Mais cette idée d’une « contribution à la croissance globale » est sérieusement mise en doute.
Le député européen, Alain Lipietz, en veut pour preuve une étude de Sandra Polaski de la Fondation Carnegie (.pdf de 1.6 Mo en anglais) qui s’est appliquée à mesurer les effets des différents scénarios du cycle de Doha.
« Il y a des perdants et des gagnants selon les différents scénarios, » explique-t-elle, « et les pays les plus pauvres sont parmi les perdants de tous les scénarios probables de Doha. » Au total, la Chine serait le grand gagnant (entre 0.8% et 1.2% d’augmentation du Produit Intérieur Brut) et les grands perdants seraient les pays d’Afrique sub-saharienne (baisse de 1%). Et l’idée que "les pays du Sud" seraient les bénéficiaires d’une libéralisation du commerce des produits agricoles est battue en brèche.
Selon Alain Lipietz, la situation est en réalité complexe. « Cette libéralisation de l’agriculture correspond aux seuls intérêts d’une coalition qui comprend quelques pays développés : les Etats-Unis, l’Australie, la Nouvelle Zélande, et quelques pays « émergents » : la Thaïlande, le Brésil, et l’Argentine ( ce qu’on appelle le Groupe de Cairn). (...) celle des produits manufacturés profite essentiellement à la Chine. » Quant à la libéralisation des services, qui pourrait rentrer dans les buts du Doha round, c’est à dire l’aide au développement économique du Tiers monde, au titre de l’Inde, elle profiterait essentiellement à l’Union européenne (« Les services dont il s’agit, c’est l’eau, c’est-à-dire la France, c’est la banque et l’assurance, c’est-à-dire la Grande Bretagne, etc. »)
Dans tous les cas, ce grand marchandage, qui n’apporterait pas grand chose à la croissance globale, s’effectuerait au prix de dégâts locaux considérables, explique le député Vert.
Et de plus il ne répond pas aux défis de la planète. « Tous les avantages que peut apporter la libéralisation du commerce (soit dix dollars par personne et par an, au mieux !), c’est ridicule, par rapport à tous les problèmes que nous ne traitons pas à l’intérieur du Doha Round, c’est à dire la conciliation entre le commerce et les nécessités du développement soutenable. (...) Si nous voulons sauver la planète et l’humanité de coûts beaucoup plus élevés que dix dollars par tête, dus au changement climatique, au risque d’un accident portant sur une culture industrielle, OGM ou élevage des animaux aux hormones (nous avons connu ça avec l’accident de la vache folle), alors il faut subordonner l’OMC aux grands accords internationaux que sont la FAO, l’OMS, les accords de Kyoto, le protocole de Carthagena. »
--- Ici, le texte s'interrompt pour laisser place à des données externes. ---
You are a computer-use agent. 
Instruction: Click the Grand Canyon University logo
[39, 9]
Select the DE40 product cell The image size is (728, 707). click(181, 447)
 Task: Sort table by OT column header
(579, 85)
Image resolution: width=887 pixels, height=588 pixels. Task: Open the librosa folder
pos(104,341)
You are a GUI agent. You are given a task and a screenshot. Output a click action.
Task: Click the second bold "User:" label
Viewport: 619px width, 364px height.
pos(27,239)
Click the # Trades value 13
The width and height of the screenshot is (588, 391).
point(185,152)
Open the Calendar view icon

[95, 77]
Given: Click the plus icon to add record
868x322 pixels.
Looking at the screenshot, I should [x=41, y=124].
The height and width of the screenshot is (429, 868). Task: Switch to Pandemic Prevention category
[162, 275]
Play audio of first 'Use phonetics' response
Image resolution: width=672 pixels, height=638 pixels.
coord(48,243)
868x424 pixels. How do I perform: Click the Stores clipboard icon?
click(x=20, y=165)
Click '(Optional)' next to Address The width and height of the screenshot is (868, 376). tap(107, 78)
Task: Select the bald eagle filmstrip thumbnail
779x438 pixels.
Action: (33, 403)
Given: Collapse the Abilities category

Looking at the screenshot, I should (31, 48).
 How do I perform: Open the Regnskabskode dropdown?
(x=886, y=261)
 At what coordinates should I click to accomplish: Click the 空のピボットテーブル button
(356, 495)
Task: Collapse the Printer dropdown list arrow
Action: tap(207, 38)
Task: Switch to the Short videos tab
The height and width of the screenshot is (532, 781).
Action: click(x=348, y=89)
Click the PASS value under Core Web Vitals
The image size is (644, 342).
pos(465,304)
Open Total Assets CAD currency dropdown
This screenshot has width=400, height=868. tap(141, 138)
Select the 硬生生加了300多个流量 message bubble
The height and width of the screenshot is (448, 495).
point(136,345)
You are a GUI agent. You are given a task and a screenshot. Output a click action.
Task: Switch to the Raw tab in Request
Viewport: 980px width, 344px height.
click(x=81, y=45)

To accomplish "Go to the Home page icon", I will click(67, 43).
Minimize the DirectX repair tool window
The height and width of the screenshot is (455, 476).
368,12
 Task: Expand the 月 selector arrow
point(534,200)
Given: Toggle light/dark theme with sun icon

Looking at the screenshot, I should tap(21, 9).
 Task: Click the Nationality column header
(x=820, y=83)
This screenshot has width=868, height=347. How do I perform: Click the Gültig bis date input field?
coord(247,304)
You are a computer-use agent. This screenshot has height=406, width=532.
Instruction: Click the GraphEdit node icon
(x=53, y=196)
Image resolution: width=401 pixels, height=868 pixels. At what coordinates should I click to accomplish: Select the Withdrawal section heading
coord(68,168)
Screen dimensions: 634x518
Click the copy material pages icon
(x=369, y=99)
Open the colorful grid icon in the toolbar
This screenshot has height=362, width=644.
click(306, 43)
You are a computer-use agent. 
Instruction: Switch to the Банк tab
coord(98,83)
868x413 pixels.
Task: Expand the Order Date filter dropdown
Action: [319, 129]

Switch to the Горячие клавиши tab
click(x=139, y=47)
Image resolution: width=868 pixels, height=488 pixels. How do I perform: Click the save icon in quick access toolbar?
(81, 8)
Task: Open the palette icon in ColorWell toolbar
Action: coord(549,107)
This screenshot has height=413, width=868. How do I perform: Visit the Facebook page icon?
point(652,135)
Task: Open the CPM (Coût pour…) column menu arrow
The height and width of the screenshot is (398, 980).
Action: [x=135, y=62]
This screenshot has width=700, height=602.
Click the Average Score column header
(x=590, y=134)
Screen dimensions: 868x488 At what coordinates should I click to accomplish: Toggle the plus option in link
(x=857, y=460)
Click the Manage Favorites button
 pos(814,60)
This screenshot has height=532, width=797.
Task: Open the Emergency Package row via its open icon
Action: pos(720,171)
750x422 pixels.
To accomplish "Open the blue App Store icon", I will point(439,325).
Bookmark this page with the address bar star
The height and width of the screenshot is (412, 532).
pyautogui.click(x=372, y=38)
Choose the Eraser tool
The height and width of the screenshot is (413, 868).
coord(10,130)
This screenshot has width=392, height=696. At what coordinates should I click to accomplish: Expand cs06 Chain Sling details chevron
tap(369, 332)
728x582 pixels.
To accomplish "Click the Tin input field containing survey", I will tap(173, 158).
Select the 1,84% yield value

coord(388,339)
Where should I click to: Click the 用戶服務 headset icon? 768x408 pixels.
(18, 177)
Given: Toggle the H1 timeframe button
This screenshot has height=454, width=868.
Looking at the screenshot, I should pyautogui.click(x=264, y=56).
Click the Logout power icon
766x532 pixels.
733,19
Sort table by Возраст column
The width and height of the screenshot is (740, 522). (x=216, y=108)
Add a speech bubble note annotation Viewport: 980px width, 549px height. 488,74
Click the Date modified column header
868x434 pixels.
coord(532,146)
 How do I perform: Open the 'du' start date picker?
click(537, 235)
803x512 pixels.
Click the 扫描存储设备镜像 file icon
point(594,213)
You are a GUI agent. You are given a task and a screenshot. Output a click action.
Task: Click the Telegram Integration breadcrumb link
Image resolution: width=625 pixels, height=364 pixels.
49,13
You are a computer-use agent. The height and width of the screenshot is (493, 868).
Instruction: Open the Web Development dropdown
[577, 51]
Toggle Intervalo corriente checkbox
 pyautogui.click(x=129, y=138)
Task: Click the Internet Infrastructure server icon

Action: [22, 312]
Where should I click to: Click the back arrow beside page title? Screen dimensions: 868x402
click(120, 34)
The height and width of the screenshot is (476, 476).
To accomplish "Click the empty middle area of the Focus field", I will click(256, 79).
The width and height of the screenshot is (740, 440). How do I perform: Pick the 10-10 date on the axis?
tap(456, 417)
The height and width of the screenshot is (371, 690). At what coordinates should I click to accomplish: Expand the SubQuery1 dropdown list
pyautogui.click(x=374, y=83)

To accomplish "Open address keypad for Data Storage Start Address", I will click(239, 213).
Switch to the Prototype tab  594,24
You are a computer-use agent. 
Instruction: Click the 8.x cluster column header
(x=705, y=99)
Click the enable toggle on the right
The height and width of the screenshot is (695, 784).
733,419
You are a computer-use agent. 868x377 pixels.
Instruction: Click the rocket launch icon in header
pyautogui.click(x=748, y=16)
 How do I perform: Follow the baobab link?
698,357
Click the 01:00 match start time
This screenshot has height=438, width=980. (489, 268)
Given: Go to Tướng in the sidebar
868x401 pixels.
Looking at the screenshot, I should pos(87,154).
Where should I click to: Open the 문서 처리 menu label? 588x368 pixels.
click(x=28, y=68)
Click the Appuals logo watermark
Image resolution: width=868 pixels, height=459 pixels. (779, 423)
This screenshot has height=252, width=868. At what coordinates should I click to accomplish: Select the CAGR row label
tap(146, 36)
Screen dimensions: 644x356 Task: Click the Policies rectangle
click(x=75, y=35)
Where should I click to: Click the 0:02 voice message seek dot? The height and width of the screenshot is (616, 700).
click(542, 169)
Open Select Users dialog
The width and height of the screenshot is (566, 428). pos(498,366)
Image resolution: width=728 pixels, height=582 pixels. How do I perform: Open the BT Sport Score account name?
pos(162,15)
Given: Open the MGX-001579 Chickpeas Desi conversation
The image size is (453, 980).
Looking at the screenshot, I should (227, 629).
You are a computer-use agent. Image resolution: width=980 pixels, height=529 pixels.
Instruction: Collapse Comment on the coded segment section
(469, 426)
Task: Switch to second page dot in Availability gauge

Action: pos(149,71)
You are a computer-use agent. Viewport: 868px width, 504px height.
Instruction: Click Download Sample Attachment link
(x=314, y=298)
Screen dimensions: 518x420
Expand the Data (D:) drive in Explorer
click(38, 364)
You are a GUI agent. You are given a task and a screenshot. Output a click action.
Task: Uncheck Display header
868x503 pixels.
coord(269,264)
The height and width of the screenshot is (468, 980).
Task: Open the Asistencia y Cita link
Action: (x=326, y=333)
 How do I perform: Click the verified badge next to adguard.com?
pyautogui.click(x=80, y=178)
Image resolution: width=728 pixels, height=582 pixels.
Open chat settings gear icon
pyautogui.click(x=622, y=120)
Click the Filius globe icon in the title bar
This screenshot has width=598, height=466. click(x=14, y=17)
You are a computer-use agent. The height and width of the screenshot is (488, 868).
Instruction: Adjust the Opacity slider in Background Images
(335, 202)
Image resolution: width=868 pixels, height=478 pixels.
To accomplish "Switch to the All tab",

Et Alain Lipietz de conclure : « Nous devons recommencer le Millenium Round en fondant tout sur le développement soutenable : quelles sont les conditions, quelles sont les règles du commerce qui permettent un véritable développement soutenable, solidaire entre les nations, au service des plus démunis, et respectant les droits des générations futures à vivre sur cette planète. »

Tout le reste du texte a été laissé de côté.